In Arizona, a lawsuit brought by Federal Public Defenders and the First Amendment Coalition of Arizona is also seeking to pry free more details about the state's lethal injection policies. According to transcripts of the latest status conference in the case, an internal report on the state's lethal injection protocols should be finished mid-November.
Meanwhile, the AP and other news orgs filed another lawsuit in late October also seeking more information on the execution:
"No proper basis exists for (the Department of Corrections) to abridge the public's constitutional right of access to this information and to the execution," the AP lawsuit states.
Information about Arizona's lethal injection drugs had been public until 2010, a few months before the state had to find new drugs and a manufacturer after an Illinois-based pharmaceutical company stopped making the drug that had been used for several years.
Since then, officials have refused to disclose the source, composition and quality of the drugs despite public and media requests.
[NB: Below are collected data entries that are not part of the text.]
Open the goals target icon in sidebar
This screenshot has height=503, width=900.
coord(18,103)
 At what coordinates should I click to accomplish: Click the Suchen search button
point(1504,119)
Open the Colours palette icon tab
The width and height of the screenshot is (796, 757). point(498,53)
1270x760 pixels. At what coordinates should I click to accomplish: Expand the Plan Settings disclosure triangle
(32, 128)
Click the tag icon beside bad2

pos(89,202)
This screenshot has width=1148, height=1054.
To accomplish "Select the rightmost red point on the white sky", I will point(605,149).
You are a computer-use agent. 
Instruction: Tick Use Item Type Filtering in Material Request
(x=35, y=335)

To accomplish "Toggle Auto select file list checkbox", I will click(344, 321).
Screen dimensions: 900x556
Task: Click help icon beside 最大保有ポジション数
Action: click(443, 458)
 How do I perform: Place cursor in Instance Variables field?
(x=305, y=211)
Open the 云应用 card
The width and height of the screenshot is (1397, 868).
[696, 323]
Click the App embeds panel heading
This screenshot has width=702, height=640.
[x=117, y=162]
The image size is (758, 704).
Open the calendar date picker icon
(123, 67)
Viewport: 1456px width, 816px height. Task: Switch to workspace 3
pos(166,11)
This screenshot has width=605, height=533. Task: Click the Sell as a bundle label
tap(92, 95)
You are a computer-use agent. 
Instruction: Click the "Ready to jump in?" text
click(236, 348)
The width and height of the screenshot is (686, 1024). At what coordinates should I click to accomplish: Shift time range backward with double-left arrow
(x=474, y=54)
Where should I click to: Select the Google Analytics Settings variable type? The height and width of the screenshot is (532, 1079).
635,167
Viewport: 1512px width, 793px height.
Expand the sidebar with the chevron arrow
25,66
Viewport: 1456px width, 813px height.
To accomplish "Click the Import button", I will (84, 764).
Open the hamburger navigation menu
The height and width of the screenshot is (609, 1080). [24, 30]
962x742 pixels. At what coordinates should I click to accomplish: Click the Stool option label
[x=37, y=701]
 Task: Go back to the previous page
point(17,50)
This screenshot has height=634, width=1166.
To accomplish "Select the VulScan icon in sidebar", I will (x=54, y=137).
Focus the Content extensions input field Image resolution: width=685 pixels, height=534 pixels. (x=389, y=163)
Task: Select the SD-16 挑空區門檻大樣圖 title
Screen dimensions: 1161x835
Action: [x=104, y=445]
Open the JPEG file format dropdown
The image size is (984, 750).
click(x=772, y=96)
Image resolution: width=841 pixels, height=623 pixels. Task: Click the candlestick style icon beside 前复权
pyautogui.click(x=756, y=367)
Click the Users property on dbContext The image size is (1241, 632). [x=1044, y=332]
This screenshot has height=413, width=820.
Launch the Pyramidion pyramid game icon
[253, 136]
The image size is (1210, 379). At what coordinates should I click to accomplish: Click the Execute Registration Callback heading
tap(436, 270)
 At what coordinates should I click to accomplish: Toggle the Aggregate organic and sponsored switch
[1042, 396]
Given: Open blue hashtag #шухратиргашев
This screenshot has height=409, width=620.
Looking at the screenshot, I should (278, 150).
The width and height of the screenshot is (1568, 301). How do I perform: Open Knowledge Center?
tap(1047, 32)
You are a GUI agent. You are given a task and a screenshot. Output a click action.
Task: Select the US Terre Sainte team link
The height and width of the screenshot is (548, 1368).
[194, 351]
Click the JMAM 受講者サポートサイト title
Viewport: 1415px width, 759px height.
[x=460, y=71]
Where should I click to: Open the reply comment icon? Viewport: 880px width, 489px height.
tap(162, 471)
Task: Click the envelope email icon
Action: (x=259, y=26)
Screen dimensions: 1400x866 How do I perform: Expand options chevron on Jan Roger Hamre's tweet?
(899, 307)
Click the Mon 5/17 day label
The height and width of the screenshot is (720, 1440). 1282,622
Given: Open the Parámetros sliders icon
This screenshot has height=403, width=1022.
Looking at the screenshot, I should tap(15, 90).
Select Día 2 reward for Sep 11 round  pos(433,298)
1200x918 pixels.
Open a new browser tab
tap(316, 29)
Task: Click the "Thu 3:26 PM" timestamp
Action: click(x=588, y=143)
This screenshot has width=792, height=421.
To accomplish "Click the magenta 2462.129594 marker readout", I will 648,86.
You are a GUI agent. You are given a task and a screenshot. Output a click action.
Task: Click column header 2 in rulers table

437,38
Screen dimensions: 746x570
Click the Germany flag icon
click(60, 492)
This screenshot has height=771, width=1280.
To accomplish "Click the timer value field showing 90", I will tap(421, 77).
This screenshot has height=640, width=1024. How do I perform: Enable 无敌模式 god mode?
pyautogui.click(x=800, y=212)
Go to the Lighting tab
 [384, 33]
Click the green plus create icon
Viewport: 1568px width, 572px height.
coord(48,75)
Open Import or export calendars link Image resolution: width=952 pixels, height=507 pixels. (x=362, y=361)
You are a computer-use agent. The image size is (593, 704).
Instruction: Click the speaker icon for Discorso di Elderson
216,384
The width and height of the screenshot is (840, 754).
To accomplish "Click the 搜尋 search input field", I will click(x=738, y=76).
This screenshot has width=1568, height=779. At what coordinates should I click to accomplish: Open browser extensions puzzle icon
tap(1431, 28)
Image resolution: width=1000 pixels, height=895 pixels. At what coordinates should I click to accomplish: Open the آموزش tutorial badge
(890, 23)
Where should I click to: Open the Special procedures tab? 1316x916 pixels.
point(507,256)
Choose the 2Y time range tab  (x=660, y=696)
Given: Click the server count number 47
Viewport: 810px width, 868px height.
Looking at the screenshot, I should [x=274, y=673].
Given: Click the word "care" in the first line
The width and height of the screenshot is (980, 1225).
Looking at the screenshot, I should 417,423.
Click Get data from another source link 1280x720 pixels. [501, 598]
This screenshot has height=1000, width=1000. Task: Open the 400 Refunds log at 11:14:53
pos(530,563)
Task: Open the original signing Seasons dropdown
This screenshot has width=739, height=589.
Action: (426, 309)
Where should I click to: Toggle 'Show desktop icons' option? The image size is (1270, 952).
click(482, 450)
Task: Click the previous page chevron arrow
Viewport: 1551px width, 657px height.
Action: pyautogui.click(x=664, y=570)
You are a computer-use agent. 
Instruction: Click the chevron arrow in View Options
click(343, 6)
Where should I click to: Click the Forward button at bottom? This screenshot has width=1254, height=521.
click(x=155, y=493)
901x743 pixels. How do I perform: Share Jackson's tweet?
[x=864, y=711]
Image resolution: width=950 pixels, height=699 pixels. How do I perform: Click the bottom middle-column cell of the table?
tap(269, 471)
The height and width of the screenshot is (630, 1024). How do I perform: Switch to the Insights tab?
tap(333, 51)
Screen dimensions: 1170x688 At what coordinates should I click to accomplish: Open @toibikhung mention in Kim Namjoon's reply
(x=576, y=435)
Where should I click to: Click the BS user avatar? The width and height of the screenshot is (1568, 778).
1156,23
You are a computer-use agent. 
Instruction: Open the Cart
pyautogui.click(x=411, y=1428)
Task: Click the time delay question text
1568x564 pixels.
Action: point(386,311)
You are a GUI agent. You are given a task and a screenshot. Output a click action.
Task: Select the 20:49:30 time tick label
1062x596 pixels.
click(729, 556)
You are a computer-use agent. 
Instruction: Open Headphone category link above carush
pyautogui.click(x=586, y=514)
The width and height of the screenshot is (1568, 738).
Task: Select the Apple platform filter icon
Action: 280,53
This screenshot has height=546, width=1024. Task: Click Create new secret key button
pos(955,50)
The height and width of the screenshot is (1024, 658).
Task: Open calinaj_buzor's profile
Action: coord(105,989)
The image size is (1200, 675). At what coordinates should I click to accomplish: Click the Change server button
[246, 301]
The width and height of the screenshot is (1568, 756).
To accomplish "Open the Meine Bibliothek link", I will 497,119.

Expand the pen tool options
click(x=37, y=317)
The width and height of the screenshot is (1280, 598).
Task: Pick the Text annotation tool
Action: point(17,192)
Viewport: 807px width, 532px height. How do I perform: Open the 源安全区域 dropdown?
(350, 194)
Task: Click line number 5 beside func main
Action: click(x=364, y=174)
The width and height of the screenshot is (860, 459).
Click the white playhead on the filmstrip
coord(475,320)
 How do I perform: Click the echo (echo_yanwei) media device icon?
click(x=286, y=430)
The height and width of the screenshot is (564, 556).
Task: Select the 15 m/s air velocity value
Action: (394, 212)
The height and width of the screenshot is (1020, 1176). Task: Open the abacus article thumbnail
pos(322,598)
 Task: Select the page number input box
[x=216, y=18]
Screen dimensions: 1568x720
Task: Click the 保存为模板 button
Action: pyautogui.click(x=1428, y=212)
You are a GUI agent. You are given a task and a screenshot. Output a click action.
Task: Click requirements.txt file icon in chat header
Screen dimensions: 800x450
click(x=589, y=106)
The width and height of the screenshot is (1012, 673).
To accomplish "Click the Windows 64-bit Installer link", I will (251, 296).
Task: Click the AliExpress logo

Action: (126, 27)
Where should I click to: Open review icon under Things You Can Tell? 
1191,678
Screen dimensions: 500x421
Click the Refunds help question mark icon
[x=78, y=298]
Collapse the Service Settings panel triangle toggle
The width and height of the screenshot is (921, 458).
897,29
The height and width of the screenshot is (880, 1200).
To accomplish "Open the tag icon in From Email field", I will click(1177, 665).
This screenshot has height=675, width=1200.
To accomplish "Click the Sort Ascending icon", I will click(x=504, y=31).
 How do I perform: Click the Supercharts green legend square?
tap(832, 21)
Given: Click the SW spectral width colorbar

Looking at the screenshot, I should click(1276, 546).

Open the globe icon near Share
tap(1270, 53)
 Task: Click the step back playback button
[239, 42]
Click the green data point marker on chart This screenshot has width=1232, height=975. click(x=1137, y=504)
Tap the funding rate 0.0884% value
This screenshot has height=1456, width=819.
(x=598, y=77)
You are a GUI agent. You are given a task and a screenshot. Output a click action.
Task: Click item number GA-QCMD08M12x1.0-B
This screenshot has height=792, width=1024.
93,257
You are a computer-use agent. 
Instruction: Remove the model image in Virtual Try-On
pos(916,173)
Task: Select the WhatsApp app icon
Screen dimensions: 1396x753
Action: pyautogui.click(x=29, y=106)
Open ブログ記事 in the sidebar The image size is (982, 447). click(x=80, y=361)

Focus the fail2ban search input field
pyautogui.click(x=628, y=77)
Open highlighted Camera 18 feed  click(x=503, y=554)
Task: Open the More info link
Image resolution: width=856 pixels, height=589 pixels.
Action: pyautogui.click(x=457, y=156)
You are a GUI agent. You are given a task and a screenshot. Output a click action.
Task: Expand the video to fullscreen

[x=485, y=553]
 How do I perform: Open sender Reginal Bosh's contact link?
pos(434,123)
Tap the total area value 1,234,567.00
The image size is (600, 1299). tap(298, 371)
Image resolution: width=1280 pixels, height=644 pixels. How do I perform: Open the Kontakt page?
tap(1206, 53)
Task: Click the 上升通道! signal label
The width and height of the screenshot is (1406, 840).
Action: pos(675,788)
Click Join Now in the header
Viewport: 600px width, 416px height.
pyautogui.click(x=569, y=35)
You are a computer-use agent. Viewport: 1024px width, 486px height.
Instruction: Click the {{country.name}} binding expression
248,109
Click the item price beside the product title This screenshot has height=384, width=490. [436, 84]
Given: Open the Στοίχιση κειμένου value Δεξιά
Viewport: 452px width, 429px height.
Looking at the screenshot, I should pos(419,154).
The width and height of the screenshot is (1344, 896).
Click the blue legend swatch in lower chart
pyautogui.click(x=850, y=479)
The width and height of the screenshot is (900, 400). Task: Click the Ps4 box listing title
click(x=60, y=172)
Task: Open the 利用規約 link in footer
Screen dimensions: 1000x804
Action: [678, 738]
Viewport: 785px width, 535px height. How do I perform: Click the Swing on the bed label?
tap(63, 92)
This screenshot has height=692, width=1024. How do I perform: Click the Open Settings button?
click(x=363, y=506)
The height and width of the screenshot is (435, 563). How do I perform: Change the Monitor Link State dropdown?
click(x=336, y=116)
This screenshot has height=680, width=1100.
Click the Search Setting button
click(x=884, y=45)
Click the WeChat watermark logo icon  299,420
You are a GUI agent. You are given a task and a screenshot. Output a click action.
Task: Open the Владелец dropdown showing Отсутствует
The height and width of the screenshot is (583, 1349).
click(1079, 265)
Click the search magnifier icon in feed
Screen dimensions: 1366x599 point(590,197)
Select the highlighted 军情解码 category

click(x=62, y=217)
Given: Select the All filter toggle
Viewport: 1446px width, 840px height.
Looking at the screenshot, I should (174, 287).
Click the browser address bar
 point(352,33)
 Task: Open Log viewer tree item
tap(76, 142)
The issue has come up in other states as prison officials have refused to release information about execution protocols.
"By protecting the identity of its commercial drug suppliers, the ADC is intentionally thwarting the right of interested parties to engage in constitutionally protected activity, as well as the First Amendment right of plaintiffs to report on the identity and qualifications of drug suppliers, to report on the quality and efficacy of the drugs used, or to report on deviations from the intended protocol," the lawsuit states.
Redaction of the Week: Courtesy of Lee Fang, a Comcast exec congratulating FCC Chairman Tom Wheeler.
Documents of Note
- Thirteen states refuse to release data to MuckRock on Pentagon equipment transfers to local police. "But the Louisiana Federal Property Assistance Agency of Louisiana insisted that fulfilling the same request would involve printing approximately 20,000 pages of paper files at a cost of $5,000."
- ACLU files FOIA request for unreleased DHS privacy report on laptop searches at the border.
- AP president Gary Pruitt sends letter to Attorney General Holder and FBI director demanding FBI never impersonate reporter again. "In stealing our identity, the FBI tarnishes that reputation, belittles the value of the free press rights enshrined in our Constitution and endangers AP journalists and other newsgatherers around the world," he wrote. "This deception corrodes the most fundamental tenet of a free press - our independence from government control and corollary responsibility to hold government accountable."
- Freedom of the Press Foundation has video up of last week's conference on journalism and encryption.
- Sunlight Foundation's "Today in OpenGov" roundup is now available as a morning newsletter.
"We had a good laugh about it. The cable companies... not so much." Over at The Verge, Colin Lecher put in a FOIA request for internal FCC emails about John Oliver's segment on net neutrality. The results are pretty great.
STATE NEWS
- Good actor: In response to lawsuit, University of Oklahoma president orders parking tickets made public. " For more than four years, OU officials had denied access to the parking tickets issued to students, calling them confidential education records under the federal Family Educational Rights and Privacy Act, or FERPA."
- Bad actor: University of Iowa rejects records request for communications re: fired coach, citing FERPA.
Congrats to Barbara Brown, winner of the Virginia Coalition for Open Government's citizen award.